There is no doubt in the mind of this writer, that the former dominates the sphere of public debate today. With every day of lives being dogged by news of one governor or another government official using their ‘hard earned’ loot to purchase one asset or another abroad, public opinion is squarely in the corner of the pessimist. In today’s Nigeria, you join government and your integrity is a thing of tomorrow. In fact, an observer once said we have two parties in Nigeria: those in government and those who are not. This observation even holds water when one observes those former governors that lost at the ballot box about two years ago. Suddenly, they have all turned to opposition leaders overnight! These were people who never gave a hoot while in office what people thought, but to see their own reputation suddenly boosted by being out of power, some have decided to cash in by bastardizing their successors or those in government – we won’t name any names we will just leave it to your imagination.
Without a doubt, like the law of unforeseen consequences the effect of this attitude on public debate is just beginning to be seen in recent times. In these precarious times in Nigeria, any suggestion of the minutest support for any government policy is usually interpreted as surrender to the forces of darkness, a sign of being paid for some public relations stunts by the man in Aso Rock, or better still the height of praise singing to earn government favor or attention. In today’s Nigeria, to earn a crown of glory is to attack everything our government stands for, and automatically you become the people’s champion regardless of the ideological soundness of your critique and basis of understanding of the issue at hand.

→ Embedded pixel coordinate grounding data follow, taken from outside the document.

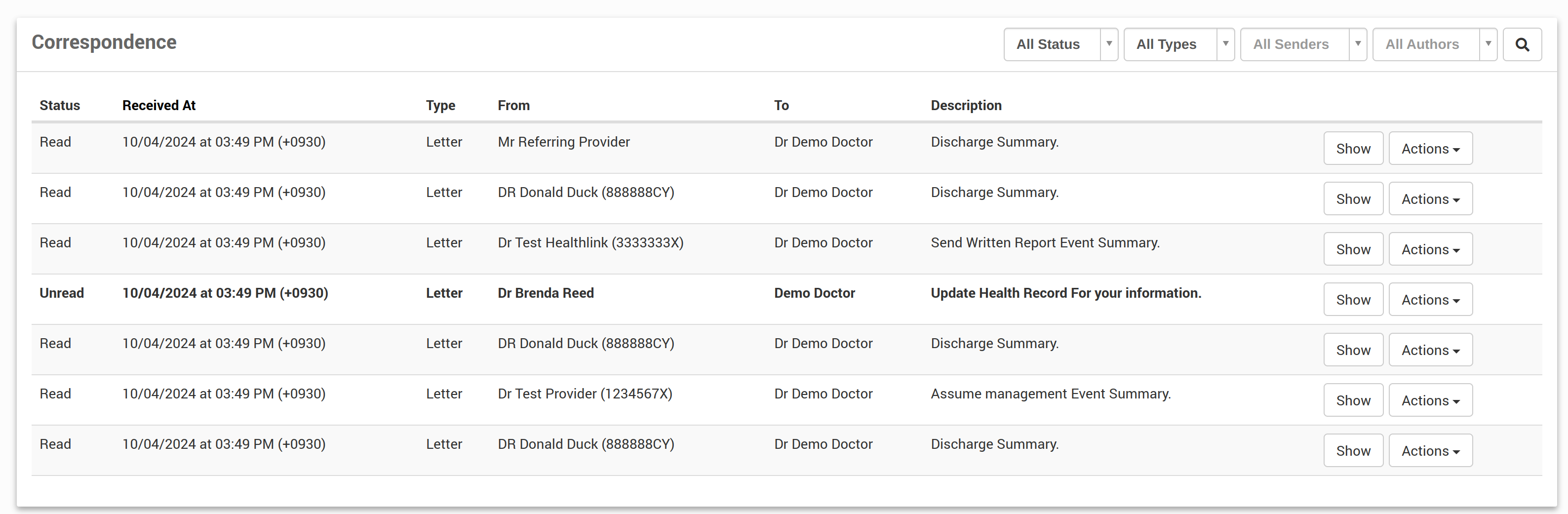Select the Update Health Record description row
Image resolution: width=1568 pixels, height=514 pixels.
[x=1065, y=294]
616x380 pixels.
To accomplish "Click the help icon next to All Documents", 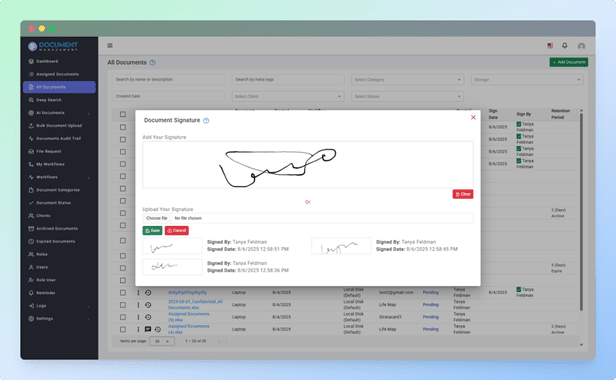I will pos(152,62).
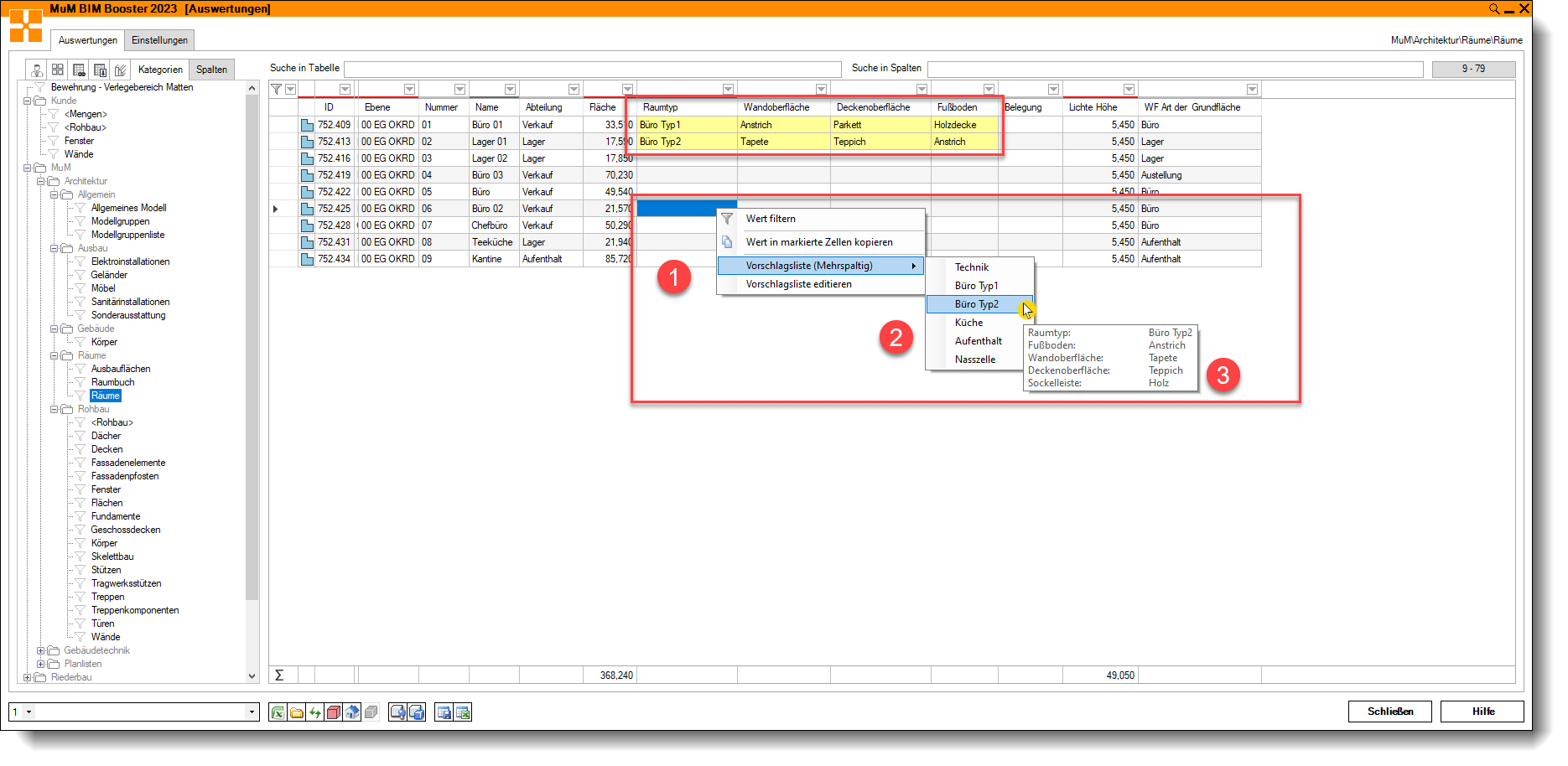1568x766 pixels.
Task: Click the Excel export icon in bottom toolbar
Action: click(277, 712)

The most succinct examples of this can be found in Nigeria web world of journalism. Most writers without thinking once or twice jump on the populist wagon of labeling every single government official a thief and agents of the devil. Writers falling prey to this populism have relentlessly cashed in on the fundamental distrust of government Nigerians generally have – especially those that have unfettered access to their articles online i.e. Nigerians in Diaspora. This has fed a very negative image of our country within our small yet large community or better still clientele of well heeled Nigerian professionals residing abroad. We have conveyed to fellow Nigerians a country of bleak prospect, an image of perpetual backwardness and a persistent pessimism of the prospects of our great country.
On the fringes however, we find those brave writers. They conveniently ride the saddle of objectivity to cut through the noise of pessimism with some flash of optimism. Dishing out observations that put their motherland in perspective of what it really is – a work in progress. But I am afraid this sector is being marooned and quieted little by little. In fact a cursory visit to most discussion board will show a rather more than vitriolic responses to the ideas of this sector of our modern day “web” commentators. They are greeted with hues, laughs and sheer indifference when they try to feed the public with their own sincere observation.
In today’s Nigeria, there is no doubt that we have a fair share of our public officers engaged in nefarious activities ranging from raping the public treasury to laundering those monies in illegal activities in and out of the country. But we also have a very small minority of Nigerian public holders trying their best for their motherland. There are sectors e.g. postal systems, debt management, telecommunication sector that have been put on a positive path through the sheer efforts of public officers or technocrats that have deployed to these departments and they deserve our praise and adulation. Public officers like Mallam El Rufai the FCT Minister, Dr. Akinluyi the NAFDAC director , Dr. Okonjo-Iweala the finance minister, Madam due process now the solid minerals minister as well as some notable members of the Economic Management Team and Mr. Ribadu, have done a very fine job in the various positions they have been sent to oversee.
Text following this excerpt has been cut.